Господи, за что?! Сколько еще будет это всё?! Почему нельзя просто жить… быть с Еремовым. И что ничего лишнего! Ничего... и никого!

Чертовы кобели. Все никак конченую самку не поделите. Самку, которой тошно от одной только мысли... о вас и о вашей похоти!

- А ты, б***ь, еще куда?! – вдруг раздалось свирепое за моей спиной.
Догнал. Сработало. Конечно, сработало. Куда лучше всяких уговоров – когда трофей бежит, тут уже не до дележки…
Мигом настигает и хватает за локоть. Пытаюсь выдраться:
- ОТПУСТИ!
Борзо, гневно, неистово отдергивает обратно, швыряет, отчего, словно кукла, тотчас полетела я на асфальт. Шаг ближе - и повелительно, бесцеремонно подхватил, поднял к себе на руки, перекинул через плечо и понес к машине.
- Отпусти! Кузнецов, отпусти! – ору, визжу, колочу со всей дури кулаками по его спине – тщетно.
Еще шаг – и опускает, едва ли не бросает на землю: пошатнулась, повалилась на авто.
- Уйди! – рычу. Попытка выдраться, сопротивляться.
- Мне сказано доставить и следить – значит так и будет! И мне по*** на вас двоих! - метнул яростный взгляд то на меня, запуганную, то на Блоху, избитого и скрюченного: - Хотите вые**ваться - вые****йтесь! Но не мне, б***ь! Приедет Ерема – и валяйте, что хотите! Он, с*ка, быстро эту х**ню порешает! А мне эта е**тень не нужна! ЖИВО. СЕЛА. В МАШИНУ! - жестко, мерно, словно демон.
- Я – не вещь! – злобно рычу, прозревшая от такого его поведения.
- ВЕЩЬ, Балашова. ВЕЩЬ! - сплюнул яростно в лицо.
Миг – и, ухватив за шкварки, отстранил вбок, открыл машину и запихнул, силой втолкнул меня в салон.
- Сейчас – ВЕЩЬ, - с лязгом закрыл дверь.

***
Сидим вдвоем с Кузнецовым на кухне (опять Блоха в машине, внизу). Молча, пьем чай. Каждый повесил голову и утопает в своих тяжелых мыслях.

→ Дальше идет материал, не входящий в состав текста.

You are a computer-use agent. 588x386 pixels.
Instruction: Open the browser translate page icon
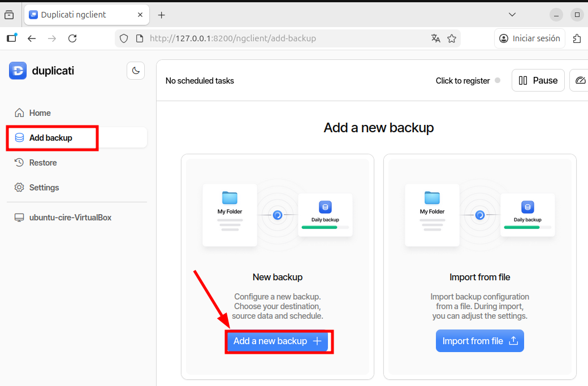tap(435, 38)
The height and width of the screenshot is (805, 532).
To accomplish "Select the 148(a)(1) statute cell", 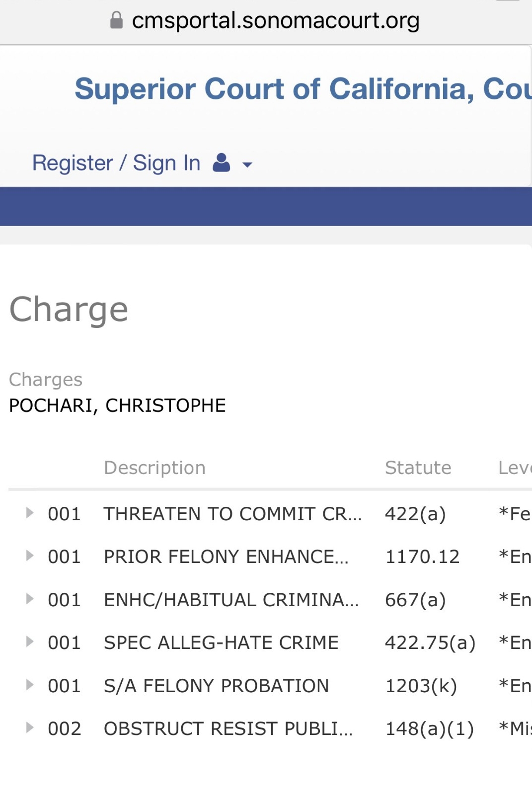I will pos(430,728).
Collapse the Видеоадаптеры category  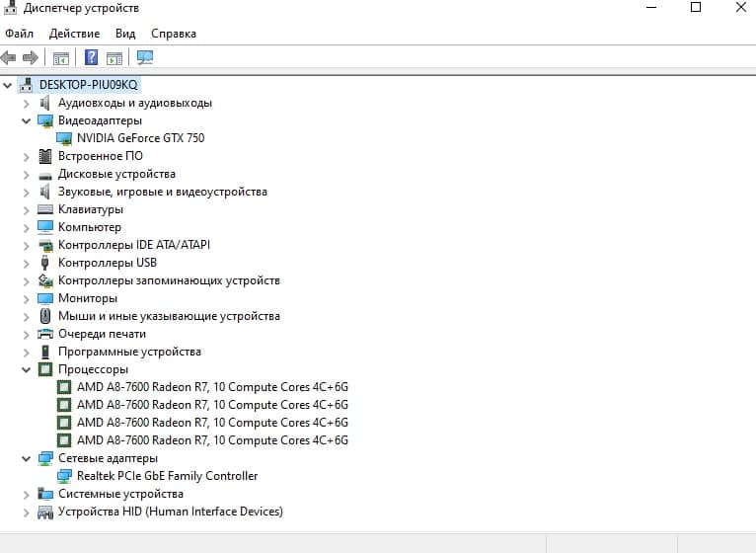coord(26,120)
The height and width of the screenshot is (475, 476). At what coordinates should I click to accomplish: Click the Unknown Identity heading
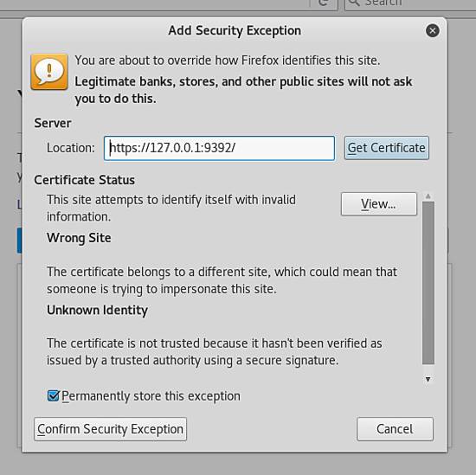tap(97, 311)
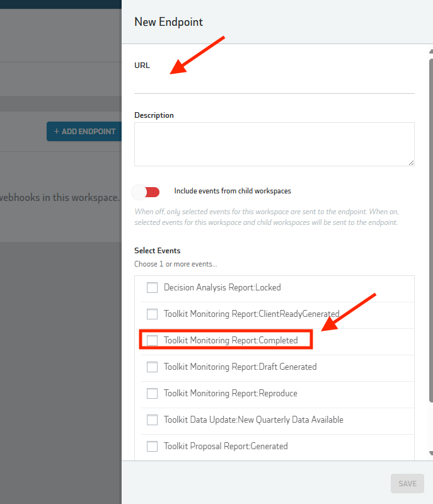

- Прости, - внезапно шепнул, отчего невольно вздрогнула я. Подвести очи и уставиться ему в лицо (а вот он не смотрит). Продолжил: - Но и ты сегодня неправа была, - глаза в глаза. - Не смей больше так реагировать, вести себя. Никогда не пререкайся, на людях. Даже если тебе кажется, что вокруг – одни друзья.
Слушаю, внимаю ошарашено; боюсь моргнуть.
- Особенно с Еремой, - ведет дальше; взгляд около. – Ни огрызаться, ни истереть, а уж тем более унижать. Ты же вроде уже большая девка, и касалась нашего мира – а элементарного не сечешь. Так и по роже могут съездить, и не только это… То, что ты там при Алтухове творила – даже я ох**л с лояльности Гриши. Он тебе не сказал, так я скажу: такое – непростительно. Дома – хоть на ушах стой. За пределами – ты баба Еремы. Вещь. Неотъемлемая часть его. …которая просто ну не может не подчиняться. Смирись. Ведь даже если ТЫ его дискредитируешь, и он это терпит, то чего мы, ровные пацаны, должны его слушать и ему подчиняться? Им баба командует? Вот и пусть ходит под ней, а не…
Опускаю пристыжено очи.
Прожевал эмоции. Шумно вздохнул:
- И пока я за тобой присматриваю, ты будешь подчиняться мне. Всё понятно? Я, вроде, ничего лишнего не прошу, и скотски себя не веду. Вот и ты, будь добра, иди навстречу… Договорились?
Нервически сглотнула скопившуюся слюну. Немного помедлила, но решаюсь (не подводя глаз):
- Да. Договорились.


Долгие, пустые, тяжелые минуты… неловкости и рассуждений.
Бесцельный взгляд за окно…
И вдруг раздался шорох. Тихий стук.
Мигом встрепенулась, сорвалась с места я. Поспешил за мной и Кузнецов. Обмерли в коридоре, ожидая.
Еще момент, еще штрих – и дверь распахнулась.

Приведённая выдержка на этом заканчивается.